#### Provided text:

-----

One of the few benefits of COVID-19 is that it brought forward the plans to change Queen St and make it more pedestrian friendly. Not long prior to the country locking down, the council approved the updated City Centre Masterplan (CCMP) which “seeks to bring new life into the heart of the city with a revitalised, pedestrian-priority Queen Street. The laneway network would be expanded as the centrepiece of a new zero emissions zone, which is free of through-traffic“. The CCMP also included the Access for Everyone (A4E) concept which would prioritise pedestrians and reduce vehicle movements through the entire city centre. Both the CCMP as a whole and A4E were widely supported in public consultation, with 76% support for the CCMP as a whole and 82% support for A4E.

-----

#### Records drawn from a dataset:
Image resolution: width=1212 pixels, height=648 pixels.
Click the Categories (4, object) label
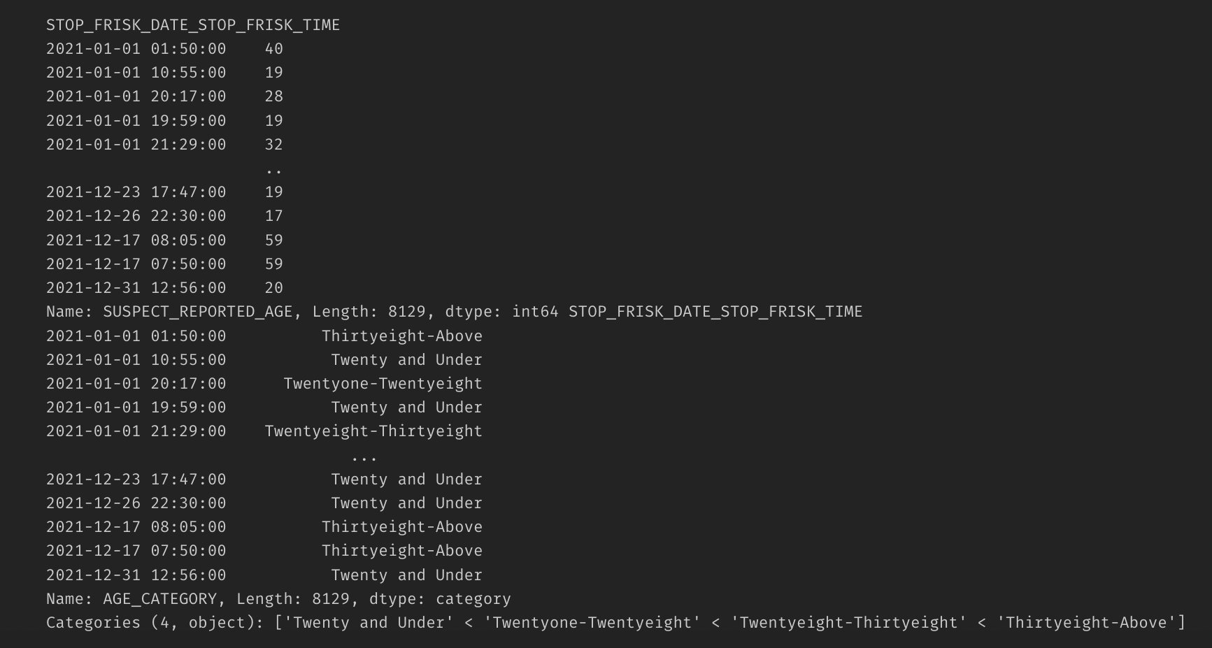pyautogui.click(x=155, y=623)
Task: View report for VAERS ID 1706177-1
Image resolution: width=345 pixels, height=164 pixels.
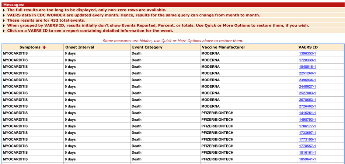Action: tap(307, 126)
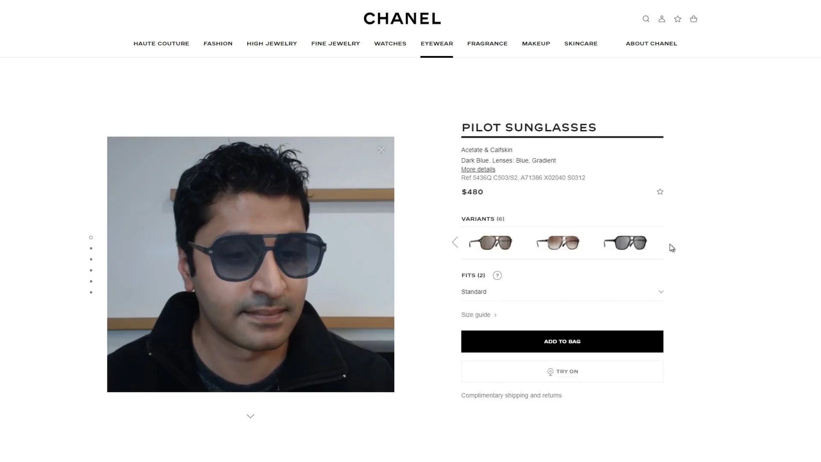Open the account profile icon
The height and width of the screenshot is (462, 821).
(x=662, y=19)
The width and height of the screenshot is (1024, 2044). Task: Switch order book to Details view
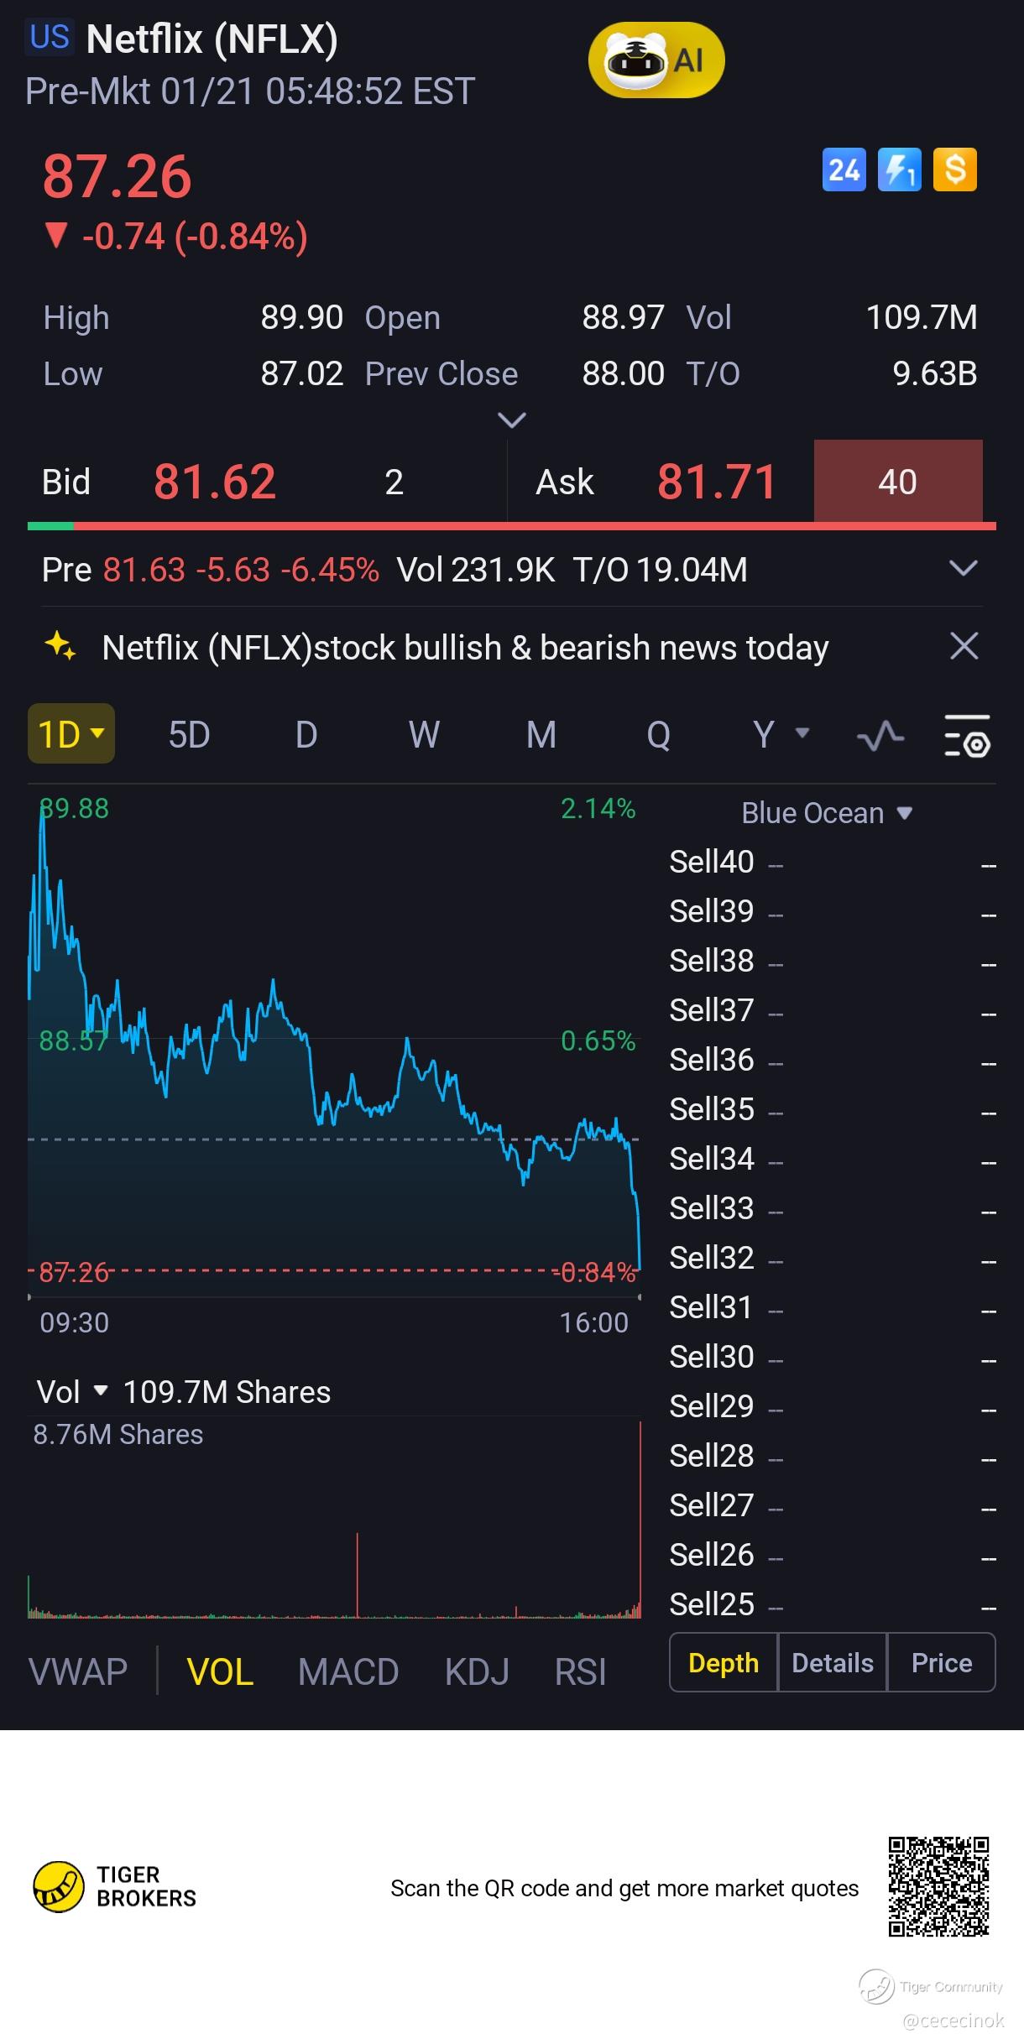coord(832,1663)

-----

Copy the passage about Queen Street from "One of the few" up to and including "support for A4E.", substituting "car traffic" for "vehicle movements". Rely only on the passage about Queen Street.

#### Answer to the problem:
One of the few benefits of COVID-19 is that it brought forward the plans to change Queen St and make it more pedestrian friendly. Not long prior to the country locking down, the council approved the updated City Centre Masterplan (CCMP) which “seeks to bring new life into the heart of the city with a revitalised, pedestrian-priority Queen Street. The laneway network would be expanded as the centrepiece of a new zero emissions zone, which is free of through-traffic“. The CCMP also included the Access for Everyone (A4E) concept which would prioritise pedestrians and reduce car traffic through the entire city centre. Both the CCMP as a whole and A4E were widely supported in public consultation, with 76% support for the CCMP as a whole and 82% support for A4E.